文芸・カルチャー

大人気ふくろうカフェのアイドルたちが、ほっと心を癒してくれるフォトブック

 ふくろうといえば、森の賢者ともいわれる叡智の象徴。森の奥でほう、ほう、と鳴く声は聴こえるけれど姿は見えない神秘的なイメージですが、近頃はふくろうカフェなるものが流行っているそうです。少女マンガの主人公みたいに大きな目をまんまるに輝かせて、首を羽の中にうめたり、180度いってるんじゃないかってくらいまわしたり、お茶目な一面を見せてくれたかと思ったら、大きな翼を広げて悠然と飛び立ったり、何百年も生きた村の長老みたいに威風堂々と佇んでいたり。水晶玉みたいな目をじっと見つめているうちに、少しずつ心が穏やかになっていく気がするのは、彼らの放つそんな不思議な威厳のせいかもしれません。

 『疲れたときはホ~ッとひと息 ふくろうの本』(双葉社)は、ふくろうたちの百面相とともに賢人たちの名言を学ぶフォトブック。言葉とふくろうたちはまったく関係ないはずなのに、味わいぶかい表情を見ていると、まるで彼らが賢人たちの口を借りて私たちに明言を伝えてくれているような錯覚に陥ります。ここではそんな、ふくろうと名言が特にベストマッチしているページをご紹介しましょう。

1.No.23「嫉妬される方がいいな。

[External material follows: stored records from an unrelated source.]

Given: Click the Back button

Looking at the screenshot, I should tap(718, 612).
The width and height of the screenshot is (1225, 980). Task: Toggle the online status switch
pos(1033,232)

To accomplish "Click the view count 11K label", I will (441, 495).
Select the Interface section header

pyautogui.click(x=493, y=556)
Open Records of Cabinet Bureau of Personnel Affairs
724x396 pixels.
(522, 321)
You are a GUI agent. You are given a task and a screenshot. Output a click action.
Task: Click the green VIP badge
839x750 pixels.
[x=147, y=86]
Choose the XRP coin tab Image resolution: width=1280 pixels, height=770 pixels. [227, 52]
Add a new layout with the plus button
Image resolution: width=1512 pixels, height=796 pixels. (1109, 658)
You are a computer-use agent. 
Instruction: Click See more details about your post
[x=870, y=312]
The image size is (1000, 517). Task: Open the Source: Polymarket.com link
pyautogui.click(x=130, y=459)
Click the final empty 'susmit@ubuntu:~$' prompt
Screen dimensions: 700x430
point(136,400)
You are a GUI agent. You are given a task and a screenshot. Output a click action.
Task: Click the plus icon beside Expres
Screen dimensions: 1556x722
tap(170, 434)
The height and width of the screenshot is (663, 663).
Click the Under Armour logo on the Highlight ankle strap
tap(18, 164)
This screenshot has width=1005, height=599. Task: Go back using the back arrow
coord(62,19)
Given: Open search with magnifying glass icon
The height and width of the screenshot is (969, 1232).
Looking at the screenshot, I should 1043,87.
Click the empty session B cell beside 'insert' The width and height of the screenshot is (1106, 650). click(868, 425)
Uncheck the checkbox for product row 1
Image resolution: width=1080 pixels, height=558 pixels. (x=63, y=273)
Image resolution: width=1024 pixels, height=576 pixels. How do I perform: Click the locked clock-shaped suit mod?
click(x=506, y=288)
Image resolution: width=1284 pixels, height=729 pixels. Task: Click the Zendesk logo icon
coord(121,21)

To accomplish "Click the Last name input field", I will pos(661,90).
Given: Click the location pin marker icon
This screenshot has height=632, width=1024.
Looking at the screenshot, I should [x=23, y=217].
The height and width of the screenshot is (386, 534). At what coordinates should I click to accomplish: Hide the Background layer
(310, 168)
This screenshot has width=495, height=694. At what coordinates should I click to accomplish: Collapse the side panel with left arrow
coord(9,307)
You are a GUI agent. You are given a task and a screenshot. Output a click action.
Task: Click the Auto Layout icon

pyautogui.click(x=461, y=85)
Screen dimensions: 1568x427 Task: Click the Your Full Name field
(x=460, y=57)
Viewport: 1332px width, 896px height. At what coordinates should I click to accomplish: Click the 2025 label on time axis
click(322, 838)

黙ってただじいと眺めていられるのは辛い」大倉燁子

 右の子の、ふいっとそらした視線にちょっとした切なさを感じるのは私だけでしょうか。

2.No.29「愛を全うするには忍耐が必要なのだ。」萩原朔太郎

 見てください、この慈愛に満ちた白フクロウの表情を。まるですべての告解を赦してくれる牧師さんのようです。下の茶色い子は何かにじっと耐えるような渋さ。愛って、その二つが大事なのかも?

3.No.32「悲しみは時の翼に乗って飛び去る。代わりに時はまた楽しいことを連れてくる。」ラ・フォンテーヌ

 私たちをその背に乗せて飛び立ってくれそうなくらい、優雅で頼もしい姿です。

4.No.39「我思う、ゆえに我あり」ルネ・デカルト

 デカルトよりも、この言葉が似合っていて、妙な説得力があります。この子のまなざしを見ていると、なんだか力が湧いてくるような。

5.No.53「今日の敵は明日の友」日本のことわざ

 おどけた表情の手前の子に対して、奥の子はずいぶん生真面目そう。この2羽は喧嘩したり仲直りしたりしつつ、案外いい相棒なんじゃないかしら、なんて想像しちゃいます。

 写真だけでも想像を掻き立てられるものばかりですが、その隣に名言が並ぶとより深い真理が見えてくるような気がするから不思議なものです。1ページ1ページをたっぷりじっくり堪能しつつ、それでも物足りなくなったら実際に撮影されたカフェに行ってみるのもいいかもしれません。